(Extracted data entries)
+--

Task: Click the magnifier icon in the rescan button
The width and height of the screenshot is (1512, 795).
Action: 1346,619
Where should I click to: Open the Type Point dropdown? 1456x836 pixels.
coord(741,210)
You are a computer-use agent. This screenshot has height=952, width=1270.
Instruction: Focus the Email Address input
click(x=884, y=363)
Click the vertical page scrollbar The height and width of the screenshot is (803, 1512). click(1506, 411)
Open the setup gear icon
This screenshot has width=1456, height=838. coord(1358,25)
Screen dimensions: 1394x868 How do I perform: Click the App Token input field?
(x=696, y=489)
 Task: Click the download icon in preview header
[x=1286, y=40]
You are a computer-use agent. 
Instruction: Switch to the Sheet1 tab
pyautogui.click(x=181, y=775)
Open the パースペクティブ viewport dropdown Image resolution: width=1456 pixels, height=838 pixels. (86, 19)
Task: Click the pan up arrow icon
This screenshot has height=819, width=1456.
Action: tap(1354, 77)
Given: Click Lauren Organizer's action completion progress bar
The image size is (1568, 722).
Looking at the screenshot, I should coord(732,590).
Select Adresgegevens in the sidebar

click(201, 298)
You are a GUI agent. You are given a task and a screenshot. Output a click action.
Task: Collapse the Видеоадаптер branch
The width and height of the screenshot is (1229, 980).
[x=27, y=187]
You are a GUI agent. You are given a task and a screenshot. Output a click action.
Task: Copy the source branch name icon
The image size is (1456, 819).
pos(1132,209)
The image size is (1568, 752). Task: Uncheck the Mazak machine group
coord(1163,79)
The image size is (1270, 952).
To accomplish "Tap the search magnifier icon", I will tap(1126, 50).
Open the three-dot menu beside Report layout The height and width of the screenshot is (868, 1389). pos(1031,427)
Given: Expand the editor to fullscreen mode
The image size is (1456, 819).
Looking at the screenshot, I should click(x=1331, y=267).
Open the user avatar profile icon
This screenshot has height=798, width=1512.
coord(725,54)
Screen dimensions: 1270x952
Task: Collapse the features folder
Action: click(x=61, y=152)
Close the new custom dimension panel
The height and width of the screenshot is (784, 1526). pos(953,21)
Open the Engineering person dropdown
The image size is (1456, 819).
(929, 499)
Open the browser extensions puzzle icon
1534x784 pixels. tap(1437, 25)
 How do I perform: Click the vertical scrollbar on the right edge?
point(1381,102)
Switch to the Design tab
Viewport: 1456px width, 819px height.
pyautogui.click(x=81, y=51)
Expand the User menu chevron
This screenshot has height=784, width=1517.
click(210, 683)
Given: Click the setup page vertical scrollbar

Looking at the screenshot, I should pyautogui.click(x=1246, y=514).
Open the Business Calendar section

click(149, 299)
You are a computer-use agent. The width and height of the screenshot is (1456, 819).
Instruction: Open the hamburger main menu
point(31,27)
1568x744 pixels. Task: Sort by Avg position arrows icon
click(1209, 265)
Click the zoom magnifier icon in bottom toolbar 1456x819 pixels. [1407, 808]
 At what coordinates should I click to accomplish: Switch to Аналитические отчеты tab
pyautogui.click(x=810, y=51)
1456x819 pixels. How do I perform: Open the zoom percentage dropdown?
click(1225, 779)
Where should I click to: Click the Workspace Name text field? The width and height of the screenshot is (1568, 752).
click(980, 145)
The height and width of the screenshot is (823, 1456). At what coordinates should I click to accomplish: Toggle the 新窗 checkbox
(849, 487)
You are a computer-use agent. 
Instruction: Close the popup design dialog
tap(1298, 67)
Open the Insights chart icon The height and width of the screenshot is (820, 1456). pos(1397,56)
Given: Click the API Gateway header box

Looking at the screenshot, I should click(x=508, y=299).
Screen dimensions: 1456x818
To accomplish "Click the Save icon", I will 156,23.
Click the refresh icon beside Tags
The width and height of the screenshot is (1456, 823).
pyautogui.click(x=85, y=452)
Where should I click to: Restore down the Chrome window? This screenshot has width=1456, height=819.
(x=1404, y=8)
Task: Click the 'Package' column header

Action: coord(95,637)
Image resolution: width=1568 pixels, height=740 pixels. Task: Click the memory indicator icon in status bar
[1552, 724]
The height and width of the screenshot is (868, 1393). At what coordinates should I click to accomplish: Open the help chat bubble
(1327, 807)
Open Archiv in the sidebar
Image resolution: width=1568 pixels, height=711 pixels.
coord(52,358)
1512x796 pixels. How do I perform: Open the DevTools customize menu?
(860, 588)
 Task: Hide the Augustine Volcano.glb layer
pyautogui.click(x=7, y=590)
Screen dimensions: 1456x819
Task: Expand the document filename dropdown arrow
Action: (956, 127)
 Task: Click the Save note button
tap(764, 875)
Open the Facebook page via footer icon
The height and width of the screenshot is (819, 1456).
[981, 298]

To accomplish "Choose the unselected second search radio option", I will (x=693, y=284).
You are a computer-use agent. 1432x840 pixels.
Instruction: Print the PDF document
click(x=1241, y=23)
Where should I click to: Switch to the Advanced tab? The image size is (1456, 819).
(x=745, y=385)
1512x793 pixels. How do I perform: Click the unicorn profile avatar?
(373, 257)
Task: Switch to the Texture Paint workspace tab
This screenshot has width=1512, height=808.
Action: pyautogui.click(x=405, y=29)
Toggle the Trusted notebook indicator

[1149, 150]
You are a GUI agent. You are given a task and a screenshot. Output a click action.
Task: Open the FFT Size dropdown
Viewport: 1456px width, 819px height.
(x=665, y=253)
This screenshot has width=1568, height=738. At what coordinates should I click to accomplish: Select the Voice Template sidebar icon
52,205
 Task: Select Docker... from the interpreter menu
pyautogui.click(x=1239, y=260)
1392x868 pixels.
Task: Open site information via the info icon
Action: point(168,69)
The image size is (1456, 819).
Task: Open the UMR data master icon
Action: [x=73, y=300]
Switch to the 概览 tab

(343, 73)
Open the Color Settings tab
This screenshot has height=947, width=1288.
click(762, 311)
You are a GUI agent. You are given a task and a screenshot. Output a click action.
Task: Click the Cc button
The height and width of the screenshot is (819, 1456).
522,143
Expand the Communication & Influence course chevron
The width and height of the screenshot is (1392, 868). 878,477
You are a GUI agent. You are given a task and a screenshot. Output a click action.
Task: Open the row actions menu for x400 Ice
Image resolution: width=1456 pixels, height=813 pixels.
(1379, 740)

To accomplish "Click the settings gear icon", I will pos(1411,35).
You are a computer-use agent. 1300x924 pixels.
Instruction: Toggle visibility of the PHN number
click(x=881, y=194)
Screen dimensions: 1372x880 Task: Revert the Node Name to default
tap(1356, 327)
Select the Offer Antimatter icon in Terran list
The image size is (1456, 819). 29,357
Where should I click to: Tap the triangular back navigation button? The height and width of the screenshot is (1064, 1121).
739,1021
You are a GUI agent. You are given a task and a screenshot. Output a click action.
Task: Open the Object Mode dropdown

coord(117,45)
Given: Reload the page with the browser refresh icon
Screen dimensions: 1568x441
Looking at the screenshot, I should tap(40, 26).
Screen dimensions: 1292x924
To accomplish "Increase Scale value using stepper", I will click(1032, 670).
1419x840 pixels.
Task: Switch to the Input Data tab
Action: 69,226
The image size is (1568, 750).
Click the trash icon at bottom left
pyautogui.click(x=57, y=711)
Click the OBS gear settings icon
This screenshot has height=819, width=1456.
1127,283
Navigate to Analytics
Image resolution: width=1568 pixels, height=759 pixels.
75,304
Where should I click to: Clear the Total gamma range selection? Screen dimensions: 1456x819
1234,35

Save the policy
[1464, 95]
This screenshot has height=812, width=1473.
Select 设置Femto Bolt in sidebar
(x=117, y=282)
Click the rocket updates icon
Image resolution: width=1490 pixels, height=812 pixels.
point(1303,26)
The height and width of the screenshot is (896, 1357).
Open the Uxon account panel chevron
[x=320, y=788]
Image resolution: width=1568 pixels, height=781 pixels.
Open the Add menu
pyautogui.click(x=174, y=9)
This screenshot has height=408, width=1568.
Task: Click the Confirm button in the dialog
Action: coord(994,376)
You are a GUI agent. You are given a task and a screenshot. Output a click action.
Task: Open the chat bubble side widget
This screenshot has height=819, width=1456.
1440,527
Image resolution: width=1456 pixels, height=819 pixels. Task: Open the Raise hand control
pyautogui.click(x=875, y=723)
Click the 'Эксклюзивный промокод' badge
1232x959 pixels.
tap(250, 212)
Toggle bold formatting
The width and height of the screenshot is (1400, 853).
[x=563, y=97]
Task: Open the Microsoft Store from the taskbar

+--

* **Task requirements**: Each line above that has "computer" adds one to the count; say the final count with no other text.

* **Expected answer**: 6